Cerita Guru Honorer Jadi Korban Mafia Tanah, Sertifikat Lahan Orangtuanya Jadi Atas Nama Orang Lain

Editor: Adi Suhendi
AA

Text Sizes

Medium

Large

Larger

Ahmad, seorang guru honorer di Kabupaten Tangerang, Banten menjadi korban mafia tanah. Lahan 1.300 meter persegi tiba-tiba menjadi milik orang lain.

Laporan Wartawan Tribunnews.com Rahmat W Nugraha

TRIBUNNEWS.COM, JAKARTA - Ahmad, seorang guru honorer di Kabupaten Tangerang, Banten terlibat sengketa dengan mafia tanah terkait kepemilikan lahan orangtuanya seluas 1.300 meter persegi.

Ahmad mengatakan awal mula mengetahui tanah orangtuanya menjadi sasaran mafia tanah ketika 2020 silam ramai isu mafia tanah.

Pria berusia 38 tahun ini berinisiatif mengecek status kepemilikan lahan orangtuanya di atrbpn.go.id.

Ternyata tanah milik orangtuanya menjadi atas nama orang lain.
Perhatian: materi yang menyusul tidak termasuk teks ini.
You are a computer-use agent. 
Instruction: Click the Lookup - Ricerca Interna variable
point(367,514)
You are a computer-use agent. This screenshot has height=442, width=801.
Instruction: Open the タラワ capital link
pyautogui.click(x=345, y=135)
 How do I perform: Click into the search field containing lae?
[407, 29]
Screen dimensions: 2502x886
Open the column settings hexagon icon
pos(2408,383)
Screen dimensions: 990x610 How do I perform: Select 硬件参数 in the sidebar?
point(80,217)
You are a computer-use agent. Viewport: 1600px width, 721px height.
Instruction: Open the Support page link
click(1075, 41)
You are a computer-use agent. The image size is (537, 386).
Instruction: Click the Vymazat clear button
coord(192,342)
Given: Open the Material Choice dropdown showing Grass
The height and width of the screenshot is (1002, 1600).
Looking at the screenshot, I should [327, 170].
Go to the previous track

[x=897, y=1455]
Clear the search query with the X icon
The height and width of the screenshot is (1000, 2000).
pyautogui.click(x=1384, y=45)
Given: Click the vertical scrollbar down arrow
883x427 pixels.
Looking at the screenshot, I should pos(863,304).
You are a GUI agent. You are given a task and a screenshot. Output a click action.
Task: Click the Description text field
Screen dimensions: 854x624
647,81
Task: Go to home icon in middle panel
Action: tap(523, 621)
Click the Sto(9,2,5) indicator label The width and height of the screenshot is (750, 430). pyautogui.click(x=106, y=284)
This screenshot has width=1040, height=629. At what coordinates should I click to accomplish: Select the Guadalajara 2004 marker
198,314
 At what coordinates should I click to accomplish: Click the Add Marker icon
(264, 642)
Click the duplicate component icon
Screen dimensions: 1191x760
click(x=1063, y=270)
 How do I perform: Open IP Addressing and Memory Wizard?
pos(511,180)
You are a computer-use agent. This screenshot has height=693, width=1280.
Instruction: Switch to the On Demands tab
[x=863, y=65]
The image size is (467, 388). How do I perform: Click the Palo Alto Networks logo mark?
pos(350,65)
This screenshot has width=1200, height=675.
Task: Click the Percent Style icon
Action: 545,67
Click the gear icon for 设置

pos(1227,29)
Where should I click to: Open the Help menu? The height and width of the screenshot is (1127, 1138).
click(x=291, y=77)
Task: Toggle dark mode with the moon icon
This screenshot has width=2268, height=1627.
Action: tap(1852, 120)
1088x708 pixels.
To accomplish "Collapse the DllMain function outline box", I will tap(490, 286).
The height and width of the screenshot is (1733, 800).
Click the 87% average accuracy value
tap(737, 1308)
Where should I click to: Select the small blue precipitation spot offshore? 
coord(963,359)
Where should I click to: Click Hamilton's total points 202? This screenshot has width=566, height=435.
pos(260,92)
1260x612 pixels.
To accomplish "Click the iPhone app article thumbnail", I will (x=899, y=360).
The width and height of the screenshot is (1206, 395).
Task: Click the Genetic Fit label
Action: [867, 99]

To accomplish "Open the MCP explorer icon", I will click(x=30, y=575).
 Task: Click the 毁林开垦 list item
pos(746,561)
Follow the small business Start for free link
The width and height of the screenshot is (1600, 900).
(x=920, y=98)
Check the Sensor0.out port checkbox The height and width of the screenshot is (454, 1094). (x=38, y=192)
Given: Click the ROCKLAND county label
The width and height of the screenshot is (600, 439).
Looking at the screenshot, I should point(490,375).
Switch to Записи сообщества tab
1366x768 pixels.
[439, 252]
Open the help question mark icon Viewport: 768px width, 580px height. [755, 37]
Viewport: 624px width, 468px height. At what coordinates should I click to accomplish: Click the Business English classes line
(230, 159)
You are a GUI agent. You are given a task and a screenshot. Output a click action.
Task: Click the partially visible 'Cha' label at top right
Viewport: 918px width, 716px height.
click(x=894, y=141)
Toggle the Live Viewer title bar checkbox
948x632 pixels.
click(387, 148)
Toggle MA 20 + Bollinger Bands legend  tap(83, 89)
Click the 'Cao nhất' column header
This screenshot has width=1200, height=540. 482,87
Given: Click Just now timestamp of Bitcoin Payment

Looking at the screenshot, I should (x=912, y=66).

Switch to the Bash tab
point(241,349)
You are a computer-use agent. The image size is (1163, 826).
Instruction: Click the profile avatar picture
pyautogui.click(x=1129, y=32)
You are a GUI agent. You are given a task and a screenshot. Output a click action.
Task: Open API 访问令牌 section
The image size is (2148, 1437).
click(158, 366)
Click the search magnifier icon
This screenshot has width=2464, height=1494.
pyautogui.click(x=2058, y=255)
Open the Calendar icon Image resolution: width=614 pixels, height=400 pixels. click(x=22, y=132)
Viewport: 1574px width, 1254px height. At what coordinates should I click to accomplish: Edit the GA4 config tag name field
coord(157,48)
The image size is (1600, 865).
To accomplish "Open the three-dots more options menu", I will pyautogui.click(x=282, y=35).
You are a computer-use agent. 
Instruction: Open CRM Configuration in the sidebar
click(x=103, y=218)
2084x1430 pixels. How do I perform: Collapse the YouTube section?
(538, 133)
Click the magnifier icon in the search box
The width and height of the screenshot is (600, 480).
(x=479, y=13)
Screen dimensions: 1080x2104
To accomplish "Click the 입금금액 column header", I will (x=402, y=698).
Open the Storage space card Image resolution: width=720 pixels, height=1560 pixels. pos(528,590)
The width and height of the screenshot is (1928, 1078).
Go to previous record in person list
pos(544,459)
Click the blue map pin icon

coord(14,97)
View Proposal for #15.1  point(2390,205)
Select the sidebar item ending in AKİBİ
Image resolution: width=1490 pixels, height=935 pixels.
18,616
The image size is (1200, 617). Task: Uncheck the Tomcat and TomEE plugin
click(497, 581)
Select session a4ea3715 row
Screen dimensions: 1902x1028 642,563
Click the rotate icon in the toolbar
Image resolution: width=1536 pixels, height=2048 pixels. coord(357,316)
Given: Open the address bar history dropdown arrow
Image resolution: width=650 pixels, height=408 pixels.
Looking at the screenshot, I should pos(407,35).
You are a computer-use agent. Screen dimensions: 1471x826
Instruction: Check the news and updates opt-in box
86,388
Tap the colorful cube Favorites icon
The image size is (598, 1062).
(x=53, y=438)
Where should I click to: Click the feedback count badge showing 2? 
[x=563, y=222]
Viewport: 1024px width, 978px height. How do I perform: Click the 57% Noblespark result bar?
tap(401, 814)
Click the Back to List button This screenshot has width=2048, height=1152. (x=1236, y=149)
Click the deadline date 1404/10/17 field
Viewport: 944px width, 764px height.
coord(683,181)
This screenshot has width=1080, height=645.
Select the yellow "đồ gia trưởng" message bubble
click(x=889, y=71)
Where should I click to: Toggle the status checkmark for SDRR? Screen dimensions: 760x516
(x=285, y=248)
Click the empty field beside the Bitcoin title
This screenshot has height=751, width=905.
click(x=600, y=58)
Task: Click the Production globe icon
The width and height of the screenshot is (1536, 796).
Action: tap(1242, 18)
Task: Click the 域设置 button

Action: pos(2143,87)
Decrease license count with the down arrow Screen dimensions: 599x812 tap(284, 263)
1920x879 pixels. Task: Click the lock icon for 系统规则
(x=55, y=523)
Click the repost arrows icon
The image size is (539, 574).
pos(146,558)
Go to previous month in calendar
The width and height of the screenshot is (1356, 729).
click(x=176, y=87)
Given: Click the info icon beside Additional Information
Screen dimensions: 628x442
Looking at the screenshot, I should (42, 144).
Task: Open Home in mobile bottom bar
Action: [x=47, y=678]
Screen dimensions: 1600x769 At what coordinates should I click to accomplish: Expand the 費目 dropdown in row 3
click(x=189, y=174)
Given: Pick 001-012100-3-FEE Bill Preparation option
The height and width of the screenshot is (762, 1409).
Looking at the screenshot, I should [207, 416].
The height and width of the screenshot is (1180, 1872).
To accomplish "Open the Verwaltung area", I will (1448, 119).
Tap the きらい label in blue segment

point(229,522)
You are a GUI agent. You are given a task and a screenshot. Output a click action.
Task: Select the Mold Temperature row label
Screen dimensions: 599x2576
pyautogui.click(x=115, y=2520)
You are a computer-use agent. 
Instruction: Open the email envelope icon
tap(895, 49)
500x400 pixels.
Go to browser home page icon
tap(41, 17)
"Waktu 2020 isu mafia tanah ramai di Tangerang Kabupaten maka dari itu saya cek juga. Ternyata tanah orangtua saya seluas 1.300 meter atas nama orang lain," kata Ahmad kepada Tribunnews.com di kantor Forum Korban Mafia Tanah, Minggu (9/10/2022).

Baca juga: Ketua FKMTI Budiardjo Usulkan Adanya Perpu Ad Hoc Peradilan Pertanahan untuk Berantas Mafia Tanah

Mengetahui ertifikat Hak Milik (SHM) tanah orangtanya atas nama orang lain, lantas Ahmad mempertanyakan ke Badan Pertanahan Nasional (BPN) Kabupaten Tangerang soal terbitnya sertifikat tersebut.

"Saya mempertanyakan BPN Tangerang Kabupaten mengeluarkan SHM di atas tanah orangtua saya sesuai prosedur apa tidak. Hal itu dikarenakan sudah tercatat administrasi," katanya.

Ahmad mengaku pihak BPN Tangerang Kabupaten selalu berjanji menyelesaikan masalahnya.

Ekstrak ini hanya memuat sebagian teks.